The self-absorbed poet is probably a tippler—a bottle is presented to him at curtain call. Eyes glazed, expression vacant, hair on end, Giovanni Ravelo / Boris Mudko does remarkably well to partner his sylphs at all: pure chance that he catches them when he does. The corps gets into a tangle behind him as he attempts his solo; one has an attack of sleepwalking (Robert Carter / Olga Supphozova) in the sleepy glade.

Vying for attention, sylphs Pretto and Zou have the daintiest feet and Zou the softest of landings, their variation bourrées and jetés truly scrumptious, whilst tall sylph Joshua Thake / Eugenia Repelskii stands for no nonsense.

Balanchine’s Tchaikovsky Pas de Deux follows after the interval and is played almost straight. Allegro vivace personified, vivacious spinning-top Hopuy / Snizova outshines partner Roberto Vega / Mikhail Mypantsarov in a dazzling display (fish dives, shoulder leaps) of gala standard fireworks to rival Natalia Osipova. So pleased are they that high-fives are in order.

The Trock’s version (a UK première) of August Bournonville’s Napoli Pas De Six fifteen-minute extract plays with height differentials, always an easy laugh, yet the dancing is classy.

Danseurs Yoshino / Dumkopf and Xie / Khachafallenjar earn their medals here, even though Yoshino-Dumkopf has to be lifted (to cheers from the auditorium) by ballerina Thake-Repelskii so small is he, but what ballon… Thumbs up, indeed.

The obligatory Dying Swan brings the second interval curtain down and almost the front stage, as s/he staggers off into the first row’s lap. Carter / Supphozova is not subtle or delicate—s/he cricks her back, pleads not to die, tries to stick moulting feathers back on, but to no avail—yet her/his arms are beautifully liquid.

Raymonda’s Wedding to Alexander Glazunov’s Romantic score is a bit of a high-class hoot, starting with a medieval woman in white holding a wedding cake. She is listed as “left over from acts 1 and 2, she is sometimes a statue, sometimes a ghost, always an enigma”.

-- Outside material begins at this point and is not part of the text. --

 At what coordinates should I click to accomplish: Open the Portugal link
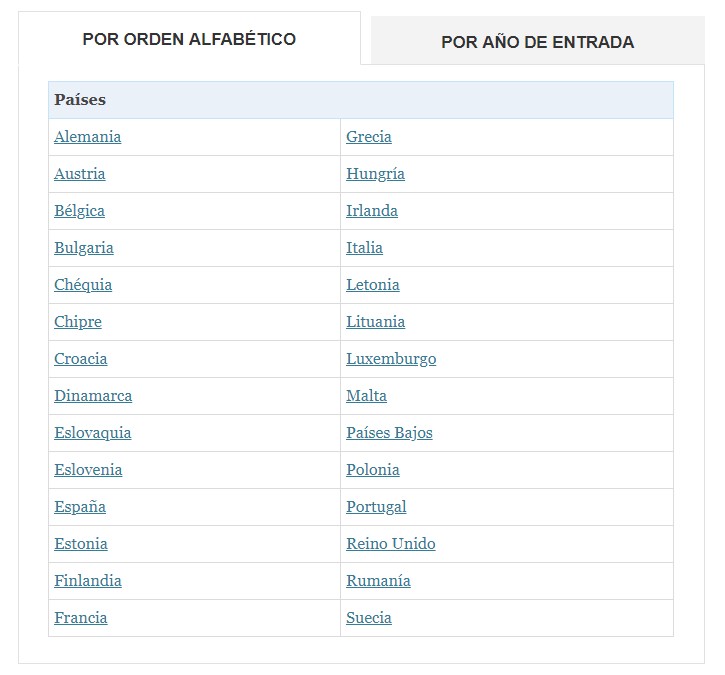376,507
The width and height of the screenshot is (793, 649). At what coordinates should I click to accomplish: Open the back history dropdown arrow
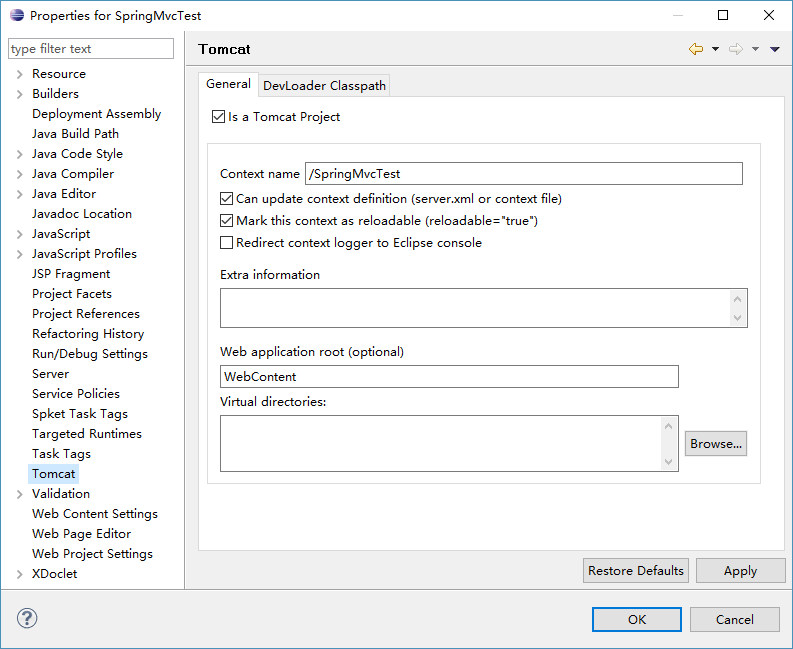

It matters not whether one knows that it is from Marius Petipa’s three-act ballet, Raymonda, first presented by the Imperial Ballet in 1898. The third act party pas classique hongrois brings out enthusiastic heel clicking from the friends of the groom.

Fourteen collide on a stage too small for them, yet again the solo variations and pas de deux are excellent. Zou / Enimenimynimova’s Bride has the highest extensions: echoing the nineteenth century tradition of inserting moves of her own, this ballerina adds an exuberant cartwheel. Carter / Supphozova and Pretto / Immobilashvili get vocal approval; Hopuy / Snizova is a supreme coquette and Yoshino / Varvara Laptova hopping on pointe is worth a shout.

Tapping brilliantly into the fact that classical ballet only needs a tiny nudge to push it into the absurd, the Trocks tread a tightrope between the ridiculous and the sublime of ballet’s showy moves—you name them they can do them—but why isn’t there a clap-o-meter?

My young companion and I drive home singing “New York, New York”. Yes, they do it again. When on to a good thing, why change it? Catch them on tour.